I started out on April 1st when I quit my day job to work on Giving Sports and Giving Square full time. It was a big move for me, but very exciting. Similar to TechStars or Ycombinator, my goal was to relatively quickly (months) create a website and launch it. August 3rd I officially launched Giving Sports achieving that part of the goal. Woot!

Now I’m just entering the second stage of the process where I start building up the customer base and iterating the product over and over. It’s very exciting as I’m just finalizing the details with a number of organizations that plan to use the websites and I’m talking with a dozen more organizations.

Of course, my experience in some ways was quite different than those at TechStars. First, I didn’t have all the mentor ship that they received in the program. However, in some respects I feel like I have some of the same mentors. The blogs (Fred Wilson, Brad Feld and Mark Suster are some favorites), websites, videos, etc that are out there on internet startup companies are tremendous. Twitter and my Feed Reader have been pretty amazing mentors for me.

No doubt I didn’t have the same type of exposure that they have had. Nor did I want some of the exposure they get for my product. While I’d love exposure to the tech crowd, those aren’t my customers. So, it would be little more than stroking my ego to get coverage from the various tech outlets that cover internet startups.

I also haven’t paraded in front of investors for my website either. I’ve certainly built a number of relationships with investors this summer, but there’s something beautiful about bootstrapping the startup. As I grow I may change my mind on this, but for now bootstrapping is beautiful.
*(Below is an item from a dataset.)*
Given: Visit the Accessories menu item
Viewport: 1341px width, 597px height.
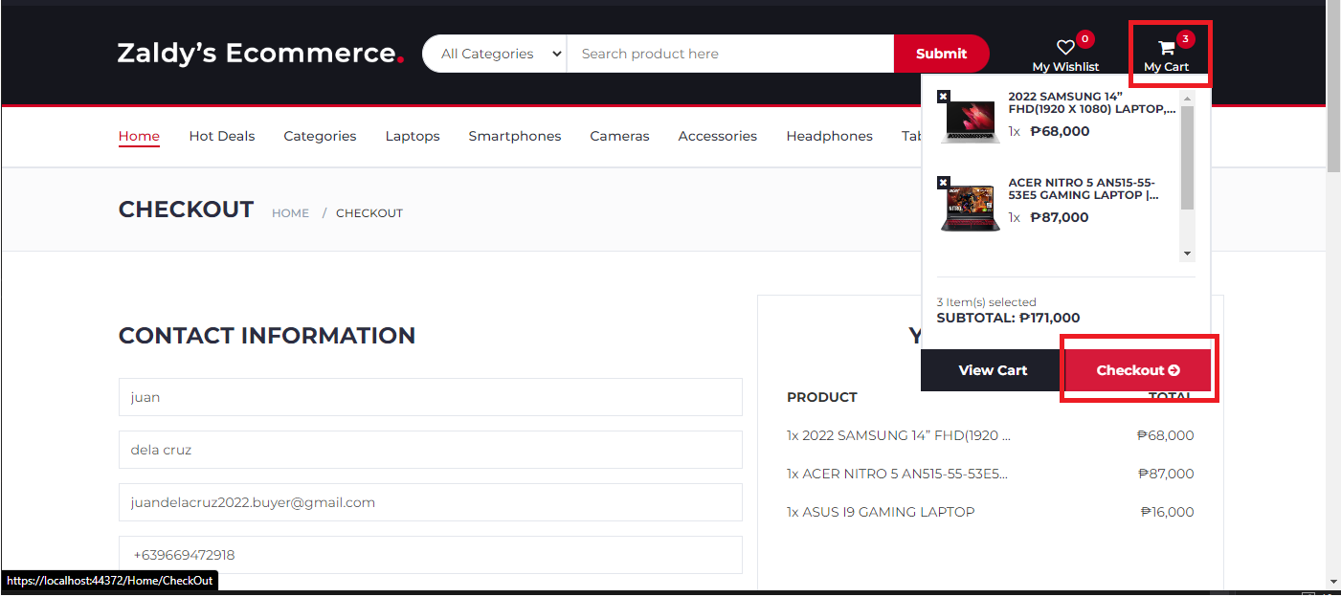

I guess I’m just struck by the power of the internet. First, to be able to build a product (website) in such a short period of time. Second, how it provides amazing access to resources that were never available before. Third, that some little guy like myself in Las Vegas could create his own summer TechStars/Ycombinator experience is just awesome!
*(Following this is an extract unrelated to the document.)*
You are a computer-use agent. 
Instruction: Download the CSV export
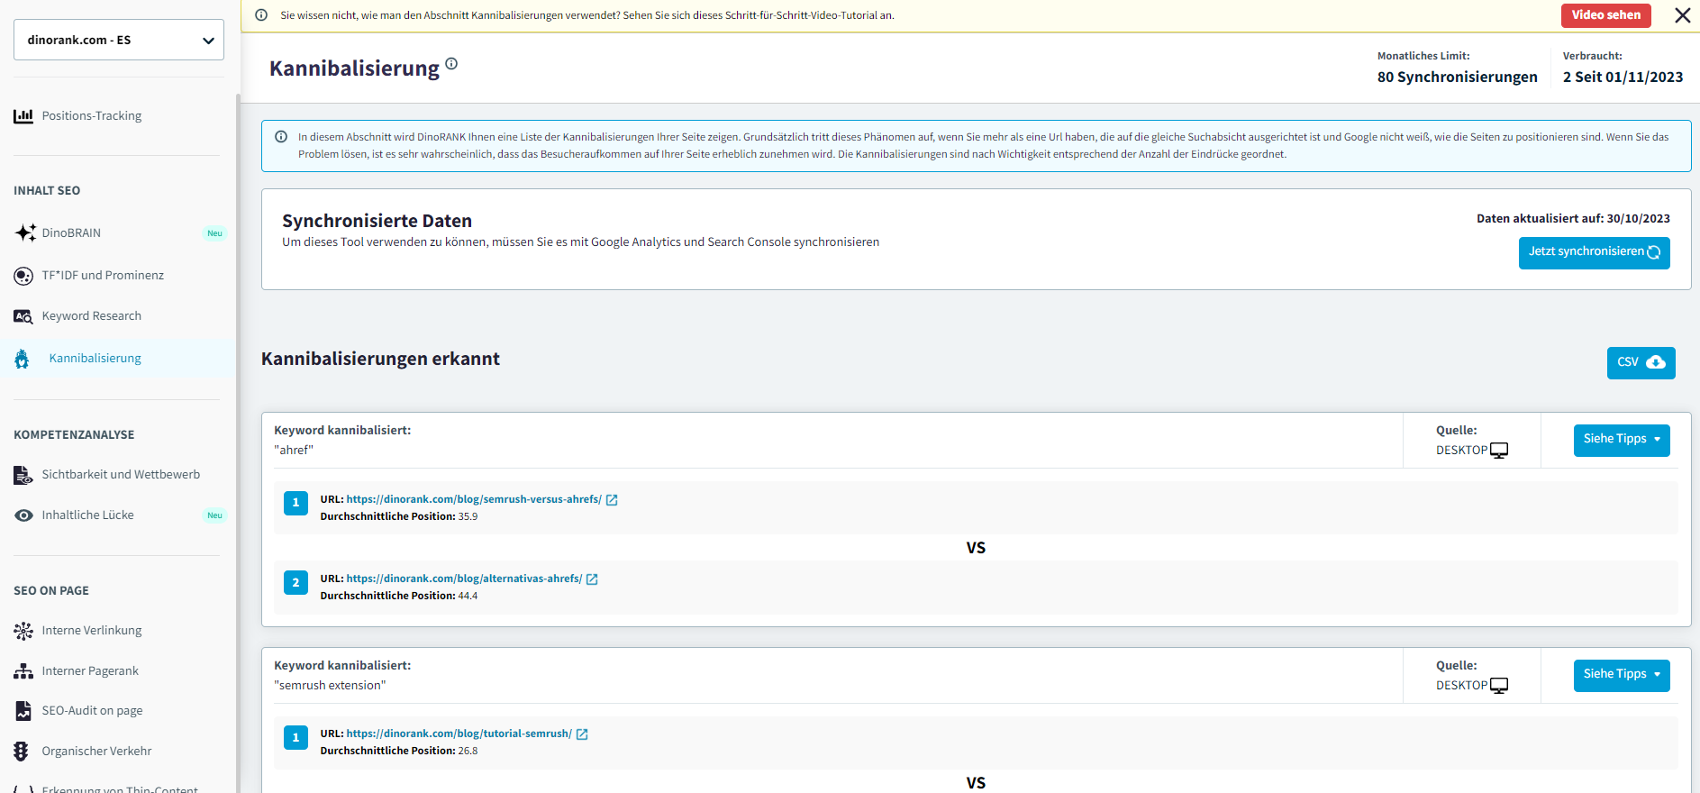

Now it’s time to make sure I get the same type of results out of my company as those companies have achieved.

What is CrashUtah?

Thursday, August 12th, 2010

I figure I better start off with a post explaining why the domain is called CrashUtah. CrashUtah has gone through an interesting evolution. CrashUtah.com was the name of the first real website that I ever created back in 2001. I worked on it through my college years. It was intended to be a kind of “city search” for the relatively small college town that surrounds BYU (in Utah). The crash kind of came from the idea of “crashing a party.” So, I called it CrashUtah.com.
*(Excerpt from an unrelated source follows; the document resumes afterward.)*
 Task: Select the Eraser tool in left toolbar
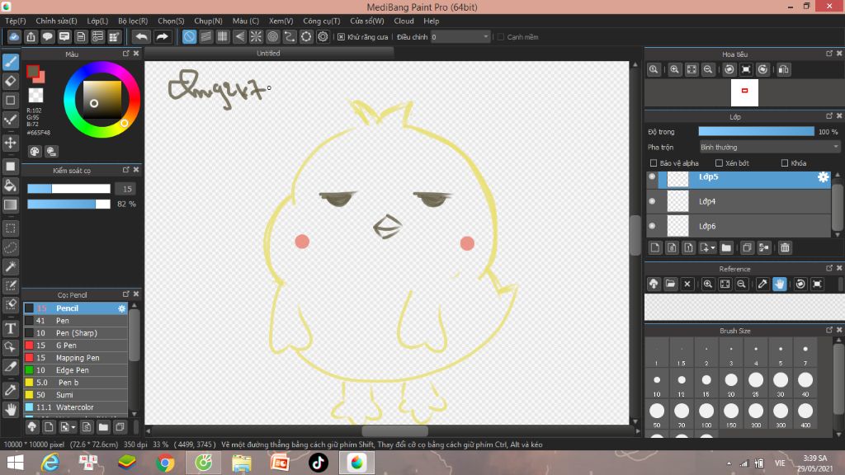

While I learned a ton from the experience and got tremendous benefit from building the site, as a business it was a horrible idea. However, the name CrashUtah kind of stuck on me. So, I started using it for all sorts of things including my main email address. I even built my first EMR blogs and first TV blogs on the back of the domain crashutah.com (with various extensions). I’ve since moved them off to their own domain, but CrashUtah has kind of become part of the family.

So, when I decided to officially form a company around my various blog and IT consulting entities, I figured it was only appropriate to call it CrashUtah, LLC. That way it could cover my EMR blogs, my TV blogs, my WordPress consulting, my IT consulting and whatever else people pay me to do.

I’d been wanting to start a blog like this one for a while, but it really needed a fresh blog (not one of my other existing blogs) to be able to cover all the things I wanted to write about. I tried to buy jo.hn, but you can’t buy 2 letter domains for .hn (Honduras). Or at least not at the standard price. My last name is Lynn (also 4 letters) and so I couldn’t use it either. JohnLynn.com was also taken. So, I figured, I might as well go back to the old reliable CrashUtah.com.

There you go. That’s the story behind CrashUtah.com At the end of the day, it’s treated me well. Plus, it’s fun to see people’s faces when I say it.